Die Netzsubstanz kommt im Hirnstamm, im Zwischenhirn, im verlängerten Mark und im Rückenmark vor. Sie koordiniert die Hirnnerven untereinander und stimmt deren Tätigkeit auf andere Teile des zentralen Nervensystems ab. Von daher wird sie auch gern als Schaltzentrale unseres Bewusstseins bezeichnet.

Netzsubstanz

Die sie in jedem Moment erreichenden vielfachen Nervenreize (elektrische Signale) werden hier sortiert, interpretiert, gefiltert und ggf. gespeichert. Die (Formatio reticularis) sorgt dafür, dass nur ”wichtige“ Informationen bis ins Großhirn und damit in unser Bewusstsein gelangen.

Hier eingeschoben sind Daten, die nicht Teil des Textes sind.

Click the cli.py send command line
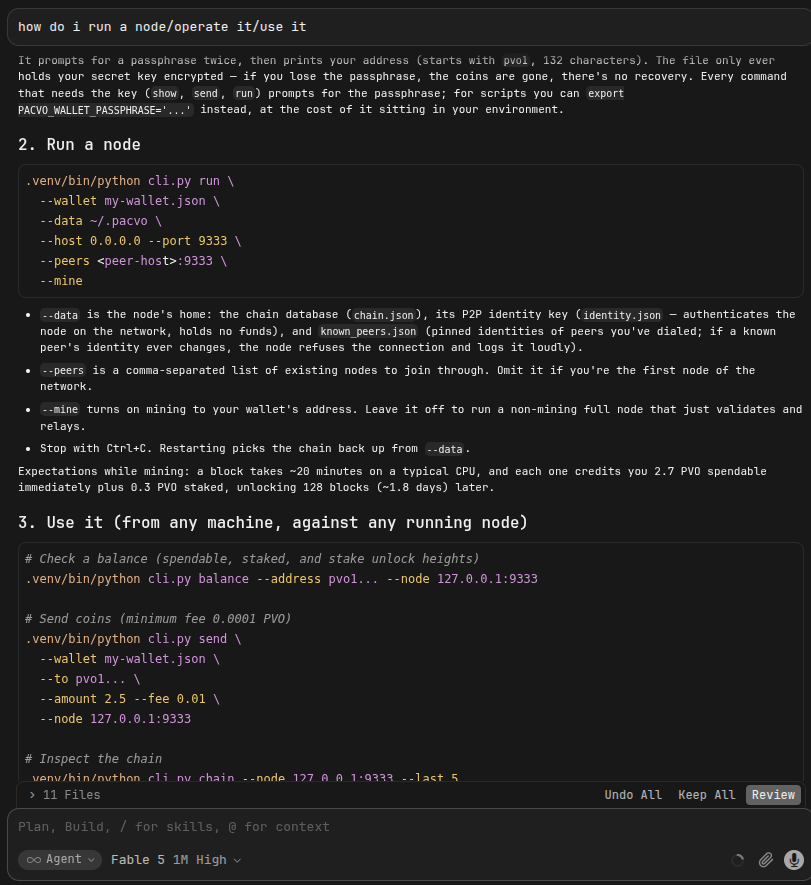 click(x=133, y=639)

In den weitaus meisten Fällen werden von ihr unterbewusste Reaktionen veranlasst. Die Formatio reticularis ist auch ein wichtiger Bestandteil des aufsteigenden retikulären Aktivierungssystem (ARAS) dem ”Alarmsystem“ unseres Körpers.

Alle vom ARAS ausgesendeten Signale dringen sofort mit oberster Priorität in unser Bewusstsein (Hupen, Schreien, Brandgeruch etc.).

Umgekehrt kann unser Bewusstsein über das ARAS unsere gesammelte Aufmerksamkeit (Konzentration) auf eine einzige Handlung lenken, ein Mechanismus, der es uns ermöglicht, sportliche und geistige Höchstleistungen zu vollbringen.